La battaglia di Macerata quantunque nè per ragione di strepitosi avvenimenti, nè per molto sangue versato annoverar non si possa fra le battaglie più celebri nella storia, nonostante è degna anch’essa d’un posto nella serie de’ fatti, che interessano la società, giacchè fu per essa che l’armata napoletana, forte per numero di soldati, tenuta colla più magnifica splendidezza, riccamente fornita di tutti gli oggetti necessarj per qualunque militare intrapresa, andò in rotta e quasi del tutto dispersa.
Fu per essa che vacillò, e quindi cadde dalla fronte di Gioacchino Napoleone la reale corona.

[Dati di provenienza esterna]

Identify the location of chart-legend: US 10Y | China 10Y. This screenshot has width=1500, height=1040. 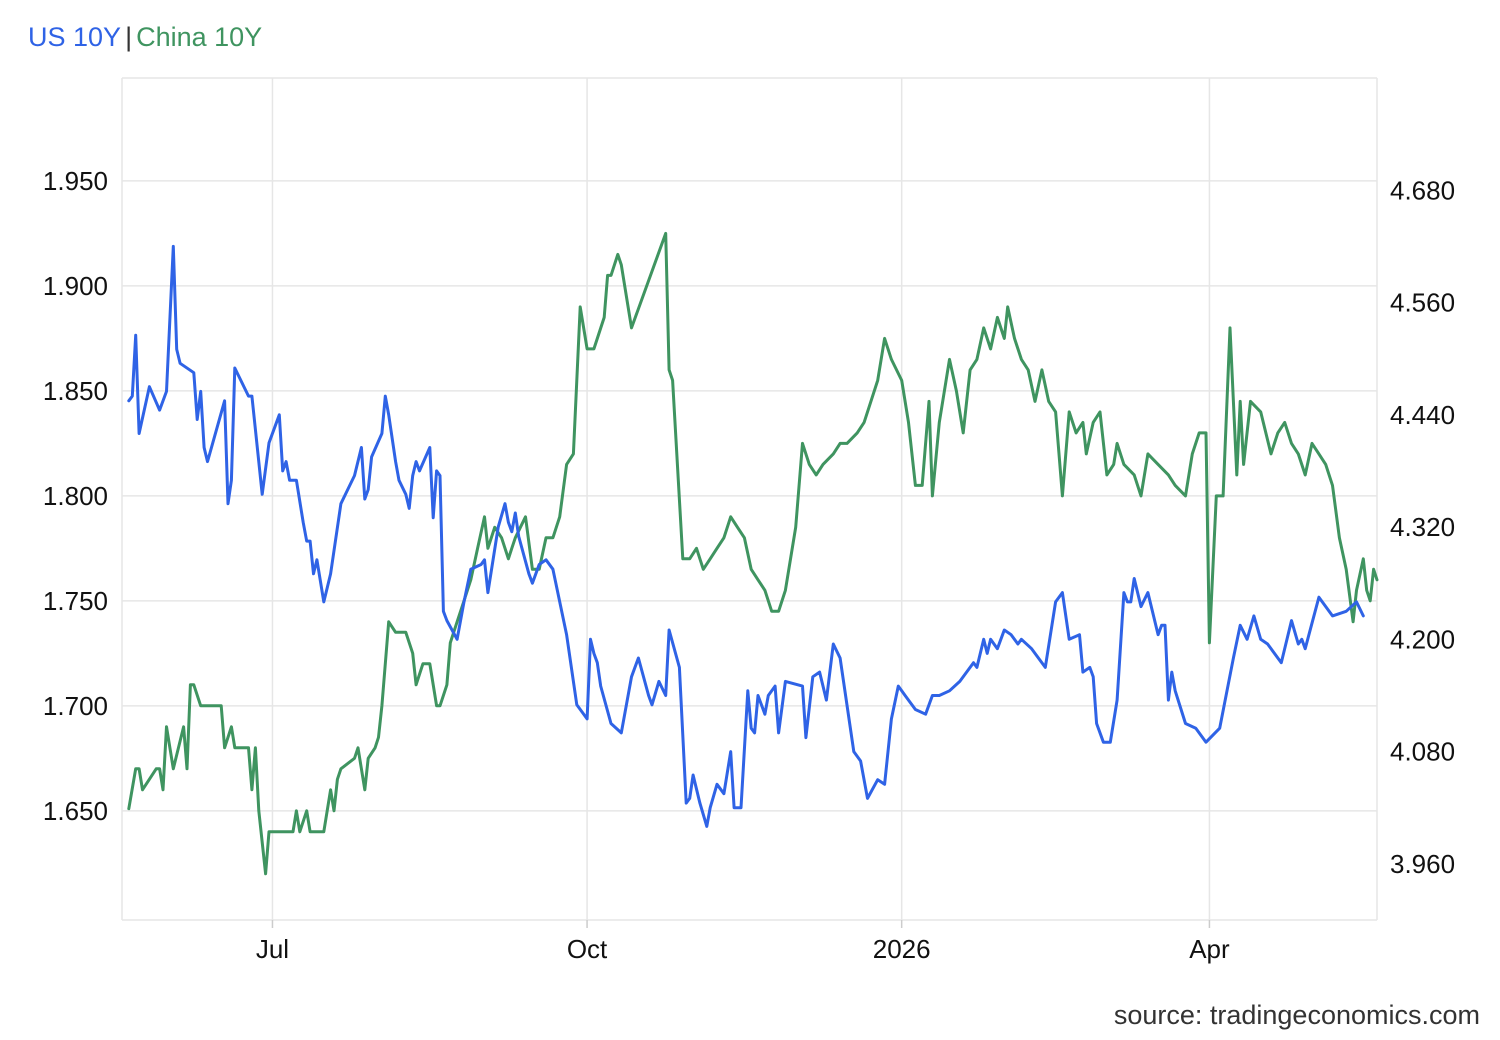
(145, 38).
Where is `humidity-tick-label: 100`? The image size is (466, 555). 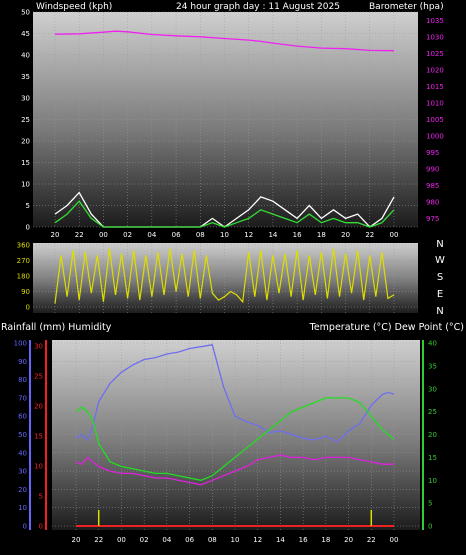
humidity-tick-label: 100 is located at coordinates (20, 344).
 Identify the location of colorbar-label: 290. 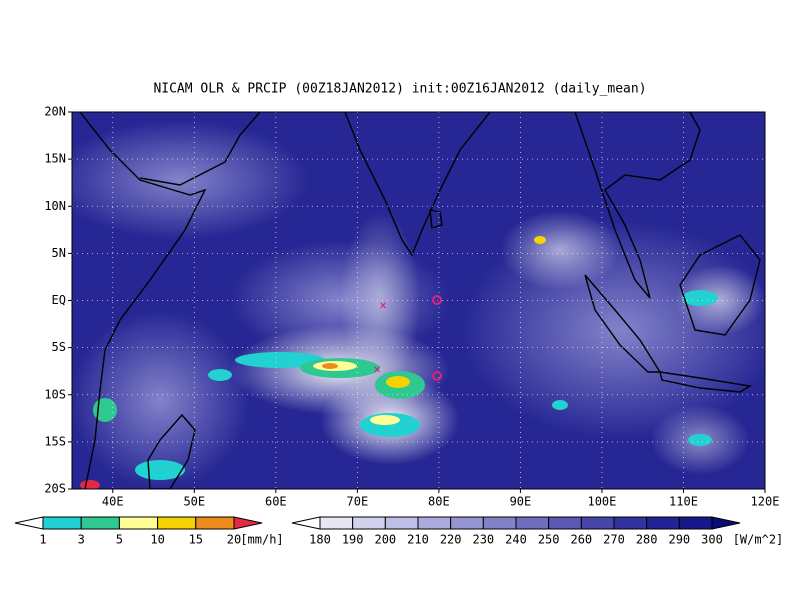
(679, 540).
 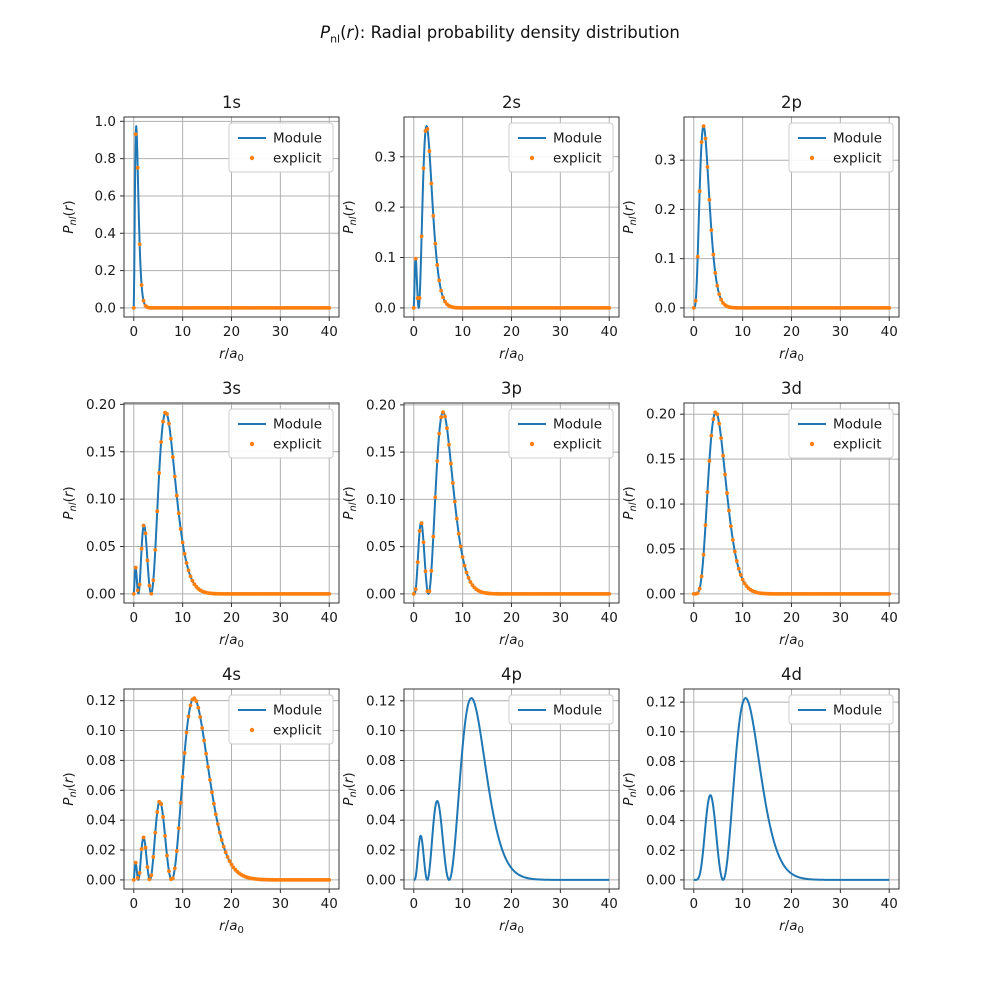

Fu per essa che l’armata imperiale austriaca marciando poscia senza ostacoli potè giungere con maggior prontezza, e facilità al compimento de’ suoi disegni, e risparmiare all’umanità nuove stragi, e nuovo sangue.
Fu per essa finalmente che il Regno delle due Sicilie, uno de’ più floridi Stati d’Europa vide tornare in quel trono il suo Regnante primiero, e stabilmente vide pur anche fissato il suo nuovo destino.
Una frazione dell’armata di Napoli di 2500 uomini dopo essersi sostenuta per lo spazio di un mese nella Città e Fortezza di Ancona, finalmente in conseguenza di un stretto blocco con somma intelligenza ed attività diretto dal Generale Mag. Cav. Geppert, e per i ricevuti ufficiali rapporti sugli avvenimenti accaduti nel Regno di Napoli, sulla cessazione del Governo di Gioacchino, sull’occupazione già fatta della Capitale delle armate imperiali, e sul ritorno al trono di S. M. Ferdinando IV, mediante una capitolazione conclusa fra lo stesso Generale Mag. Cav. Geppert, e il Generale Napoletano Montemajor, ne fece nelle convenute forme la cessione.
Quindi nel giorno 3 Giugno evacuò la Fortezza e Città, da dove sortì cogl’onori di guerra.
La partenza di questo resto di truppa per il Regno di Napoli finì di allontanare qualunque pericolo di sinistri avvenimenti dalle Marche, quali tranquillamente riposano all’ombra delle vittoriose Aquile Imperiali Austriache foriere di giorni sereni, e di permanente felicità.